Waylon and I aren’t just teammates. We are gravitational. Celestial. When we move together, it’s stars colliding, galaxies bending under their own weight, the violent poetry of the universe tearing itself open. There’s an eldritch satisfaction in that force, the kind of power that makes the cosmos shiver.
Wil Pierce. Alex Belmont.
You think you’ve seen our potential? You’ve barely brushed the surface. You’ve mistaken sparks for the explosion to come. What’s waiting for you at Breakdown isn’t strategy. It isn’t competition.
It’s whiplash.
It’s inevitability ripping straight through you before you realize you were already broken.

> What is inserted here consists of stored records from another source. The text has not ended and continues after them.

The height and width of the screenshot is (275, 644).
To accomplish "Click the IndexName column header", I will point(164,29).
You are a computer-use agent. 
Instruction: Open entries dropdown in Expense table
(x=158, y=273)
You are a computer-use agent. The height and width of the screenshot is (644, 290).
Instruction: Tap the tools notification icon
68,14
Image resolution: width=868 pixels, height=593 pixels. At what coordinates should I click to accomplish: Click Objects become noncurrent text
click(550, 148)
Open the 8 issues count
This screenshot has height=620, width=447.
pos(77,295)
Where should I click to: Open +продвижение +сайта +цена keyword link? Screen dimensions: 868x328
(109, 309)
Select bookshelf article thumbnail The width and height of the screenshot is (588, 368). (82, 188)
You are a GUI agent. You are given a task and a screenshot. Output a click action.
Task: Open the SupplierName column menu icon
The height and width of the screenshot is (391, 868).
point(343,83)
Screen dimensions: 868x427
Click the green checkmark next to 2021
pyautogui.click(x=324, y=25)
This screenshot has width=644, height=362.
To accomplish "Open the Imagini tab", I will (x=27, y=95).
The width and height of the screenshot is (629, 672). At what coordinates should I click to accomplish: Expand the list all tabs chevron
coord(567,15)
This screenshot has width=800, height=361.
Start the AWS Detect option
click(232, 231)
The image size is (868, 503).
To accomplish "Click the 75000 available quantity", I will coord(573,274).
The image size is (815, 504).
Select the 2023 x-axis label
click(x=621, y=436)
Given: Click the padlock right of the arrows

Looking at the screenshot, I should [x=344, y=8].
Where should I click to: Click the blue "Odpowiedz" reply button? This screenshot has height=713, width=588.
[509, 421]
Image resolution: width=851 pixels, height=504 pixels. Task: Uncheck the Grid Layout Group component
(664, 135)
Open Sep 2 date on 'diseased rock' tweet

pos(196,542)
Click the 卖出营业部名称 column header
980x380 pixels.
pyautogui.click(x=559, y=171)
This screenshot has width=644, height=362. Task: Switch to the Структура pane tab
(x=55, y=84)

The Fall of Man is not chasing victory. We are reconstructing this company’s power structure from its shattered bones. Breakdown is the night dynasties end and new empires begin. Because tonight isn’t about reflecting on what was. Tonight is about what comes next. Tonight is about inevitability made flesh. It’s about the vacuum you can’t escape, the void that pulls everything into its endless hunger.
Waylon and I together are not a tag team, not a pairing, not even an alliance. We are inevitability. We are hunger. We are the collapse of everything you thought was permanent.
And let’s not pretend my presence here is anything less than revolution. For years, women have been told to shrink, to soften, to apologize for taking space. I have no interest in that performance. My power is not a liability to Waylon (it is his greatest advantage).
Because while you’re busy underestimating me, dismissing me as vanity, as flash, as silk... you forget silk strangles just as well as rope.
And what rose from that moment of suffocation wasn’t just a fighter. It was something eternal. Something that no air, no light, no hand around my throat could take away. That eternity is hungry. Hungry for dominance. Hungry for revenge.
Hungry for gold.
Wil, Alex—you wanted to make a statement on a Sunday night. You wanted to show your strength. Congratulations. You showed me your weakness. Because you revealed exactly where to strike, and you confirmed what we already knew: you’re not prepared.
You never were.
Breakdown won’t be a match. It won’t be business as usual. Breakdown will be prophecy fulfilled. The Fall of Man isn’t entering to entertain, to compete, to chase. We are entering to claim. To take. To make this division ours in front of the world.
You think you’ve seen us? You’ve seen fragments. Shadows.
What’s coming at Breakdown is the vacuum itself. And voids don’t wait for consent. They arrive. They consume. They leave behind a landscape unrecognizable from what came before.
So engrave this night. Remember it when you’re coughing on disbelief, when the championships are ripped from your shoulders, when you try to rewrite history to soften your humiliation. Remember that you were warned. That you knew on some primal level that The Fall of Man wasn’t a surprise—it was destiny.
We are silk sharpened to razors. We are elegance wrapped around annihilation. And when Waylon Creek and Ryan LeCavalier walk out of Breakdown with those Tag Team Championships draped across us, it won’t be the shock of the century.
It will be inevitability taking its rightful shape.
Do not mistake this for ambition. Ambition is fragile. Ambition can be denied.
This is hunger. This is rage. This is inevitability made flesh.
And inevitability does not fade. It does not surrender.
It does not go gentle.
The Fall of Man is here. The void is here. The prophecy is here. And at Breakdown, the universe itself will bend to witness what cannot be denied.